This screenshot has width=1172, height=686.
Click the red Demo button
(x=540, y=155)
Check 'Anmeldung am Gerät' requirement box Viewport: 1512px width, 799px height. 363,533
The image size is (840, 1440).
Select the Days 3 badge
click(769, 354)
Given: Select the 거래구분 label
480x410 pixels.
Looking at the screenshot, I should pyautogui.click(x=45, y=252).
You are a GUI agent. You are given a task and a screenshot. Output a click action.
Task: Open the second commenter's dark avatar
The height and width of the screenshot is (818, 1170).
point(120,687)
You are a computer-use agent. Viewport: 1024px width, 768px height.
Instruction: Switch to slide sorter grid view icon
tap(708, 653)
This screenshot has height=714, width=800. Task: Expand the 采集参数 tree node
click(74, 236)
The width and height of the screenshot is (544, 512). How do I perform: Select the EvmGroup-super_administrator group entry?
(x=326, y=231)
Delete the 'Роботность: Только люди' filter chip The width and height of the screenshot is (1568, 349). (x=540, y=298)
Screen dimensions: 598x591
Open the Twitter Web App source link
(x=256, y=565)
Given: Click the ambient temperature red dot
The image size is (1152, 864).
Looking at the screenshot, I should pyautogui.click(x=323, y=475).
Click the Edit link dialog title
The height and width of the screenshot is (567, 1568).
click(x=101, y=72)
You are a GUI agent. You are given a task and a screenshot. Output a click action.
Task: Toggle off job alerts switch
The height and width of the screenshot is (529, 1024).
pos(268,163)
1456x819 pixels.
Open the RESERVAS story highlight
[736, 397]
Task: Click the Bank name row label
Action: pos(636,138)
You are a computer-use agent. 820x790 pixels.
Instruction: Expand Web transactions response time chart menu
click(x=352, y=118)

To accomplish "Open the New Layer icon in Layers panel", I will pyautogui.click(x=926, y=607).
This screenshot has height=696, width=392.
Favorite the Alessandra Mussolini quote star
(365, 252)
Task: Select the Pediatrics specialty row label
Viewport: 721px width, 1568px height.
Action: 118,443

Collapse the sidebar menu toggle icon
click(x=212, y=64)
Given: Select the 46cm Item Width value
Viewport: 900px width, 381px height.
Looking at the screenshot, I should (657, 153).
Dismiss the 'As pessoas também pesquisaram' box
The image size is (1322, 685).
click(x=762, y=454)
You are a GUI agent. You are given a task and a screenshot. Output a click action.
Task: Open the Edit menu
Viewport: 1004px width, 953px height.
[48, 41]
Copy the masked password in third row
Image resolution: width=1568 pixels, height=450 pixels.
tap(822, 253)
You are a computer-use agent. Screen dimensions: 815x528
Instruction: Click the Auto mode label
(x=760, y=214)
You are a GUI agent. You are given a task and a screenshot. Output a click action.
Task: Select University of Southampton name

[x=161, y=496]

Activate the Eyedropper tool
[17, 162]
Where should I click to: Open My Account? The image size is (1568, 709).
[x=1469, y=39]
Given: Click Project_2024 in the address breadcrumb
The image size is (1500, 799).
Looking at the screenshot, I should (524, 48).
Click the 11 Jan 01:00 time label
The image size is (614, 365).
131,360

- [TASK TO COMPLETE]: Nothing but the lines from the one containing "Viewport: 721px width, 1568px height." to the end of the entries belongs in the answer, and each must match exactly.

- [EXERCISE RESULT]:
Viewport: 721px width, 1568px height.
Action: 118,443

Collapse the sidebar menu toggle icon
click(x=212, y=64)
Given: Select the 46cm Item Width value
Viewport: 900px width, 381px height.
Looking at the screenshot, I should (657, 153).
Dismiss the 'As pessoas também pesquisaram' box
The image size is (1322, 685).
click(x=762, y=454)
You are a GUI agent. You are given a task and a screenshot. Output a click action.
Task: Open the Edit menu
Viewport: 1004px width, 953px height.
[48, 41]
Copy the masked password in third row
Image resolution: width=1568 pixels, height=450 pixels.
tap(822, 253)
You are a computer-use agent. Screen dimensions: 815x528
Instruction: Click the Auto mode label
(x=760, y=214)
You are a GUI agent. You are given a task and a screenshot. Output a click action.
Task: Select University of Southampton name

[x=161, y=496]

Activate the Eyedropper tool
[17, 162]
Where should I click to: Open My Account? The image size is (1568, 709).
[x=1469, y=39]
Given: Click Project_2024 in the address breadcrumb
The image size is (1500, 799).
Looking at the screenshot, I should (524, 48).
Click the 11 Jan 01:00 time label
The image size is (614, 365).
131,360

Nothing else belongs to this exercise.